Wednesday, February 26, 2020

Feb 26 2020 Ash Wednesday Luke 18: 9-14

God, be merciful to me, a sinner!


Jesus is telling a parable to his disciples about the two men praying in the temple. The wealthy, righteous man is praying upright, recounting all he’s done. As if that’s not bad enough, he concludes his litany with saying he’s so glad that he’s not like sinners, thieves, adulterers, or even like that tax collector in the corner. The tax collector was not in the ‘appropriate’ praying position, probably extorted money as was routine with his profession, and was hiding in the back, beating his breast, with the simple prayer, God be merciful to me, a sinner. Jesus surprises his listeners by announcing that it’s the simple sinner who will return justified, because those who exalt themselves will be humbled and the humble will be exalted.

That simple prayer from the sinner in the corner has turned in to a deep prayer device, known as the Jesus Prayer. It’s prayed in simple repetition, like a mantra, or chant. There are different versions, and when I pray it, I’ve found that I like a version that works paired up with one inhale and one exhale. Inhale - Jesus Christ have mercy on me, Exhale – a sinner.
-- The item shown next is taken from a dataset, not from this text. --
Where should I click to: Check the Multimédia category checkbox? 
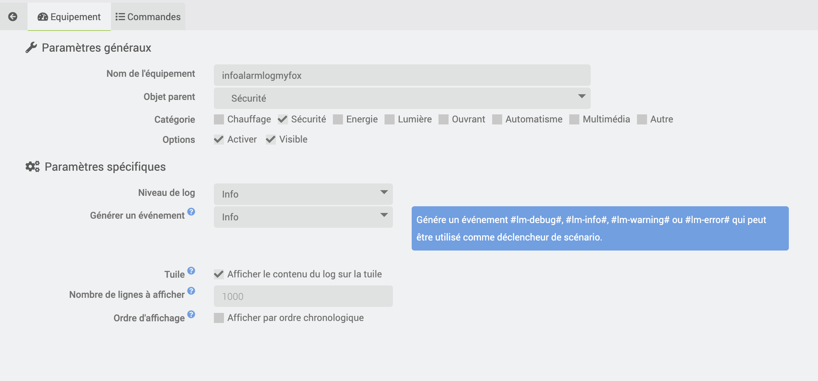click(x=574, y=119)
The idea of taking comfort from calling myself a sinner is foreign to this shiny happy culture. I’m not suggesting that I run around and feel bad about every sinful and bad thing I’ve done, all day. But if I hold myself up to what Jesus expects us to do – Love God, Love neighbor, there are plenty of times I’ve fallen short in big and small ways. Praying the Jesus Prayer helps me not forget that 1) I need to be humble in the sight of what I’m truly expected to do, rather than proud or having a sense of righteousness, 2) God has infinite mercy and love, and 3) God’s mercy and love strike me as so much more glorious, if I’ve spent any time thinking about where I’ve fallen short. Even then, God loves and there’s mercy.
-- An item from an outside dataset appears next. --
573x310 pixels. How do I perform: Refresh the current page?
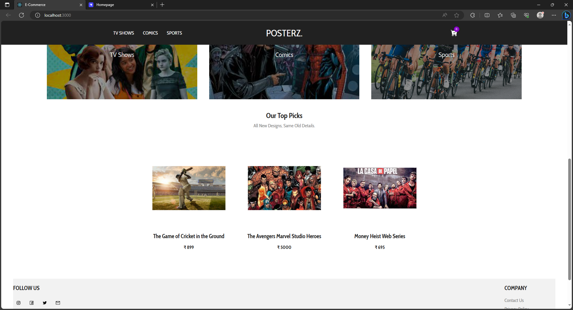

As the first day of Lent, Ash Wednesday is full of this language. But even after long penitential prayers, we receive the Eucharist, which we believe is God’s unbounded love and mercy made real. It’s just that for the next 40 days, we are intentional about the distance between me and my actions and God’s.

Yesterday, we picked up our sick loved one from an extended stay in the hospital. Our home is going to be different, with an extra, fragile person. They want desperately to be independent, as all young adults do. They have very limited awareness of the extent of their illness, so long term medicine compliance is dicey. They have a great fondness for the regular minor substances that young adults love, but are not especially helpful for their illness.
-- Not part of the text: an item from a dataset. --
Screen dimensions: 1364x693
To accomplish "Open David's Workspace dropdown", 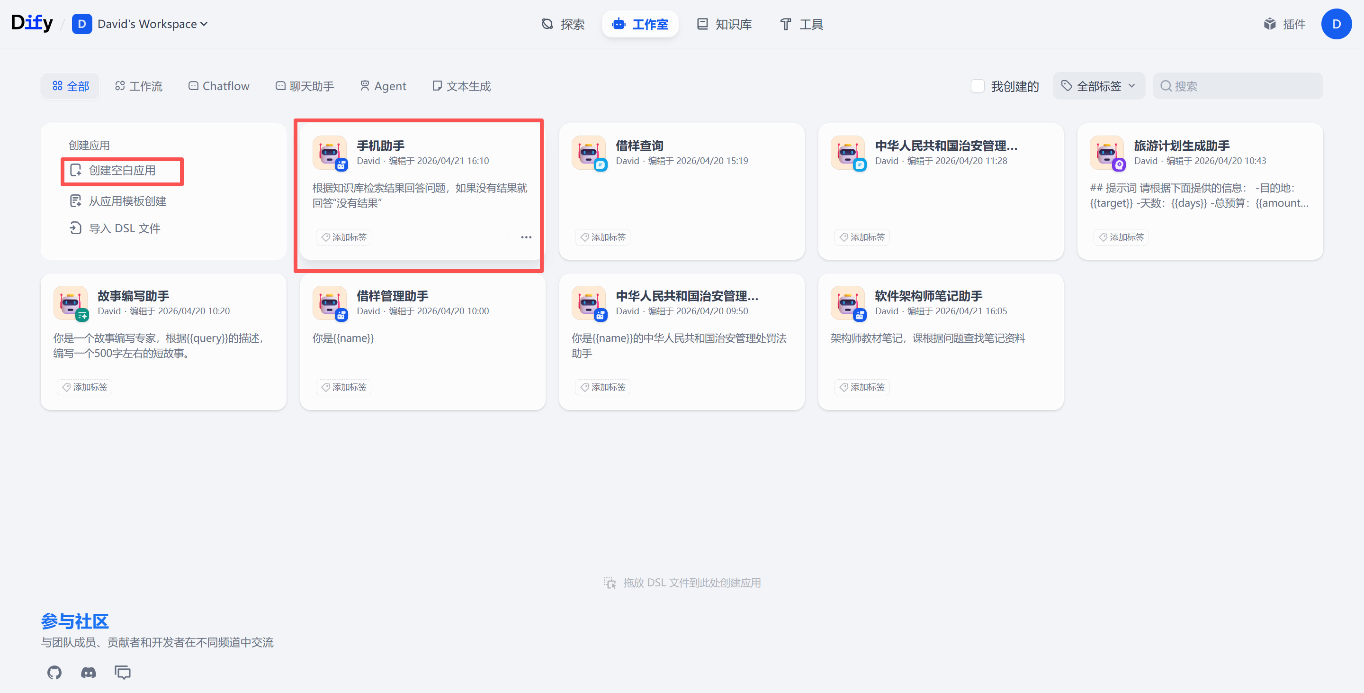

And as opposed to the previous stays in our home, I’m feeling more at peace with this start. Since my husband and I are out of the house all day, and they get some disability money, I cannot possibly eliminate risk, or manage behavior. I’m much more at peace, understanding that my job is to house, love and where allowed, mentor another adult in this house. Their choices would not be my choices, but their story and experience is not mine either, so they are the best captain of their ship. Or at least I know I’m not.

For this first day of Lent, I understand that I’ve made mistakes helping my loved one navigate an adult life. One of my Lenten practices will be to remember daily that they are an adult. We are here to love and support. And to do as much as we can to help them navigate, not to serve as their always-on GPS.

This morning, I’m thinking about the God’s boundless love and mercy, regardless of the big and small dumb things I do. I’m imagining ways to pay that forward to my loved one.